Personal information
- Full name: Or Dasa
- Date of birth: 20 September 1998 (age 28)
- Place of birth: Ness Ziona, Israel
- Height: 1.71 m (5 ft 7 in)
- Position: Right winger

Team information
- Current team: Hapoel Nof HaGalil

Youth career
- Maccabi Tel Aviv

Senior career*
- Years: Team / Apps / (Gls)
- 2015–2019: Maccabi Tel Aviv / 3 / (1)
- 2018–2019: → Hapoel Ra'anana (loan) / 34 / (4)
- 2019–2021: Hapoel Ra'anana / 27 / (4)
- 2020–2021: → Hapoel Kfar Saba (loan) / 28 / (2)
- 2021–2022: Arouca / 4 / (0)
- 2022–2023: Hapoel Ramat Gan / 15 / (1)
- 2023–2024: Hapoel Acre / 26 / (1)
- 2024–2025: Hapoel Umm al-Fahm / 33 / (4)
- 2025–2026: F.C. Ashdod / 5 / (0)
- 2026: Hapoel Nof HaGalil / 15 / (3)
- 2026–: Hapoel Kfar Shalem / 0 / (0)

International career
- 2015: Israel U18 / 3 / (0)
- 2017–2020: Israel U21 / 11 / (1)

= Or Dasa =

Israeli footballer

Or Dasa (אור דסה; born 20 September 1998) is an Israeli professional footballer who plays as a right winger for Hapoel Kfar Shalem.

==Early life==
Dasa was born in Ness Ziona, Israel, to an Ethiopian-Jewish family. His older brother Eli Dasa is a footballer who plays for and captains the senior Israel national team.

==Club career==
===Maccabi Tel Aviv===
Having progressed the youth academy of Maccabi Tel Aviv, Dasa made his senior debut for the club on at the age of 16, when he came on as a substitute in a 3–1 loss to Bnei Yehuda. Dasa then continued to represent the club in the UEFA Youth League before making his league debut on 29 October 2017 in a 5–2 win over Hapoel Acre. Seven days later on 12 November 2017, he scored his first goal for the club, netting the winner in a 1–0 victory over Hapoel Ra'anana.

====Loan to Hapoel Ra'anana====
In January the following year, Dasa joined Hapoel Ra'anana on loan for the remainder of the season. On 10 February, he received his first-ever red card when he was sent off in a 1–1 draw with Hapoel Haifa.

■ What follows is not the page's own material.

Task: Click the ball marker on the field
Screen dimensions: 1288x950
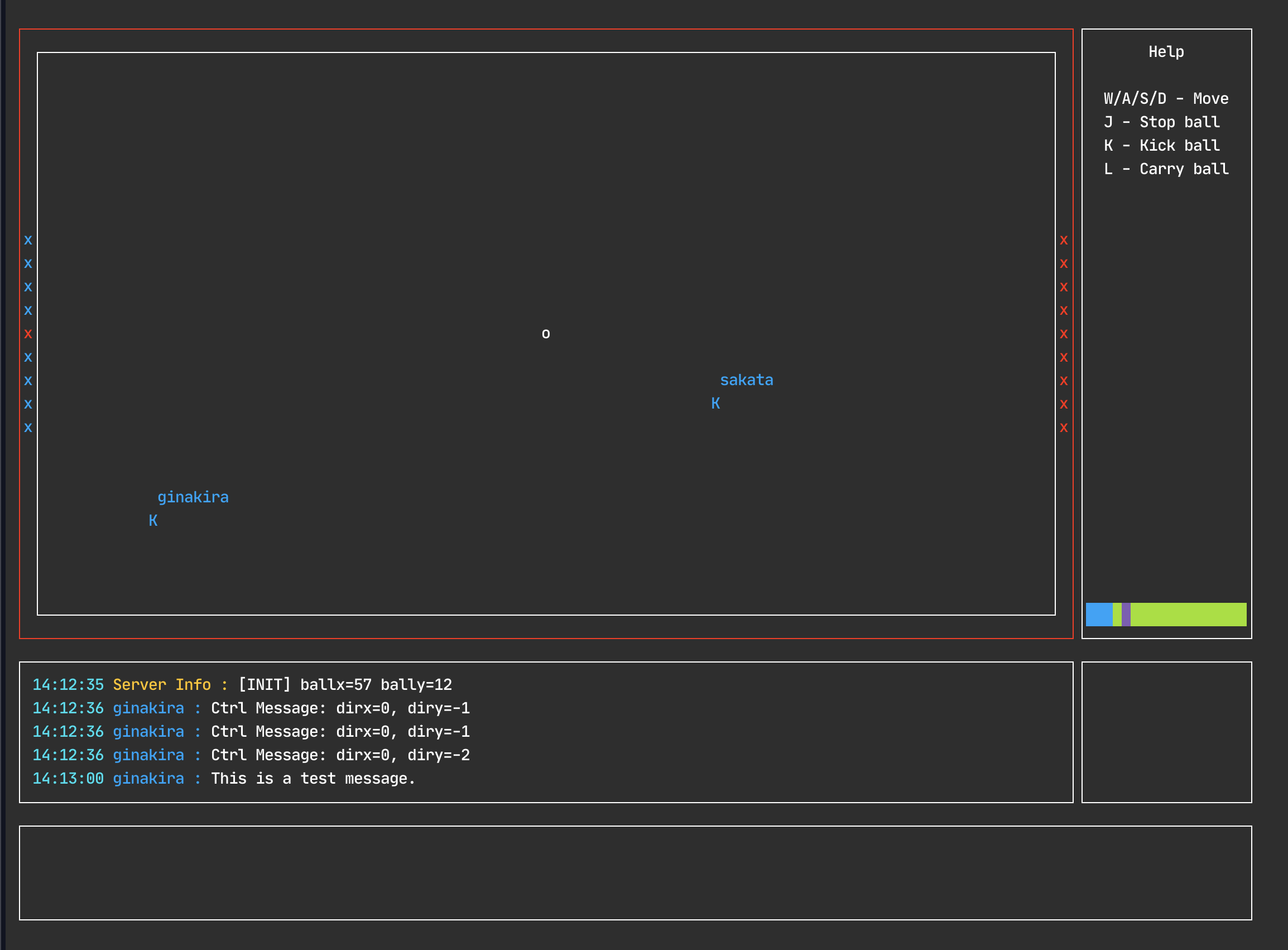Action: 545,334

On 14 August 2020, he signed a one-year contract with Israeli Premier League club Hapoel Kfar Saba, with an option for an additional season.

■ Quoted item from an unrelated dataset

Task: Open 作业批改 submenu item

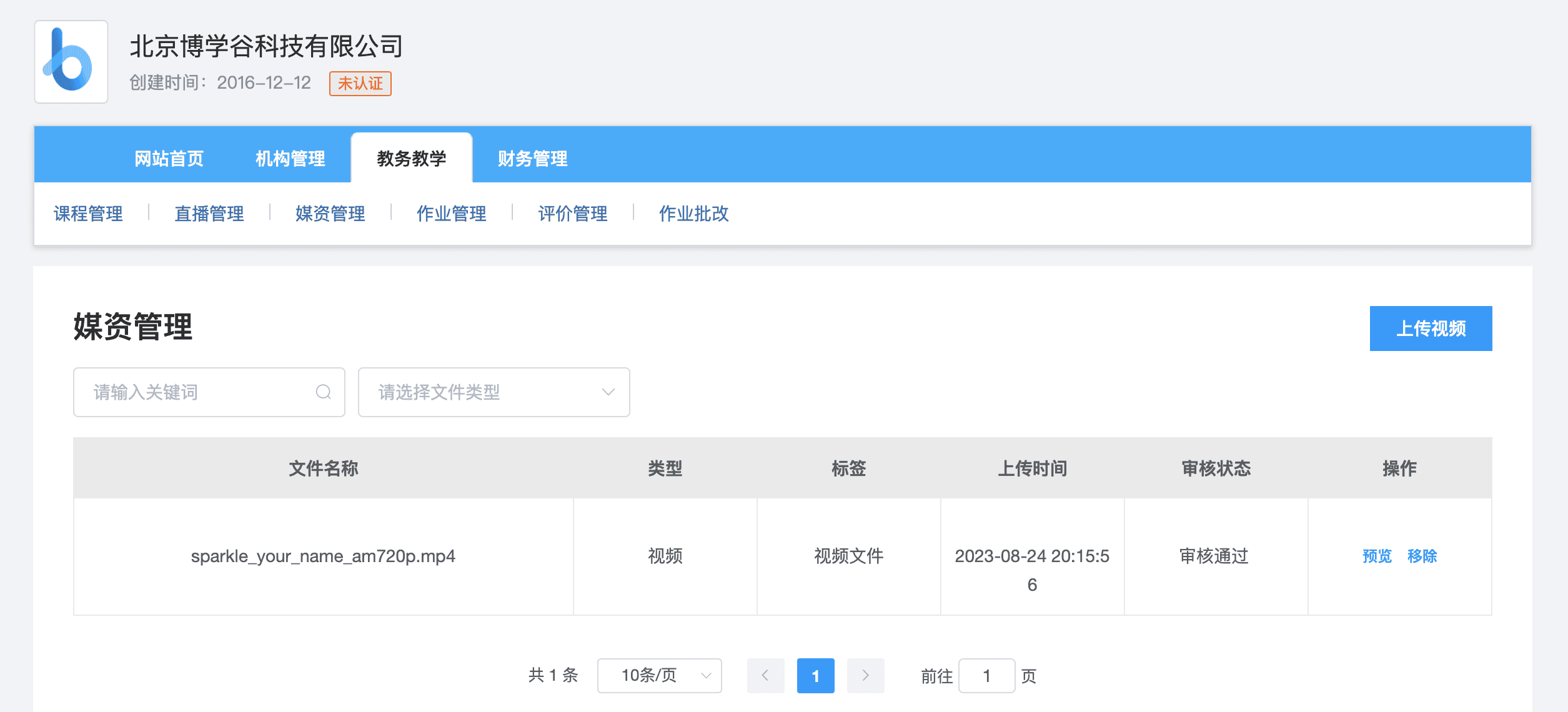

On 24 July 2021, Dasa moved abroad and signed with the Portuguese Primeira Liga club Arouca. He made four league appearances for the club, in addition to one appearance in the Taça da Liga.

On 28 September 2022, he returned to Israel and signed with Hapoel Ramat Gan Givatayim in the Liga Leumit. A year later, on 27 September 2023, he joined Hapoel Acre, where he scored once in a 4–1 victory over Maccabi Jaffa.

On 4 September 2024, Dasa signed a one-year deal with Hapoel Um al-Fahm. On 21 July 2025, he joined FC Ashdod. Most recently, on 11 February 2026, he signed with Hapoel Nof HaGalil of the Liga Leumit.

==Career statistics==
===Club===

Appearances and goals by club, season and competition
Club: Season; League; FA Cup^{1}; League Cup^{2}; Continental^{3}; Total
Division: Apps; Goals; Apps; Goals; Apps; Goals; Apps; Goals; Apps; Goals
Maccabi Tel Aviv: 2015–16; Israeli Premier League; 0; 0; 1; 0; 1; 0; —; 2; 0
2016–17: 0; 0; 0; 0; 0; 0; —; 0; 0
2017–18: 3; 1; 1; 0; 1; 0; 1; 0; 6; 1
Hapoel Ra'anana (loan): 2017–18; 10; 1; 3; 1; 0; 0; 0; 0; 13; 2
Career total: 13; 2; 5; 1; 2; 0; 1; 0; 21; 3

^{1} Includes Israel State Cup matches.

^{2} Includes Toto Cup matches.

^{3} Includes UEFA Europa League matches.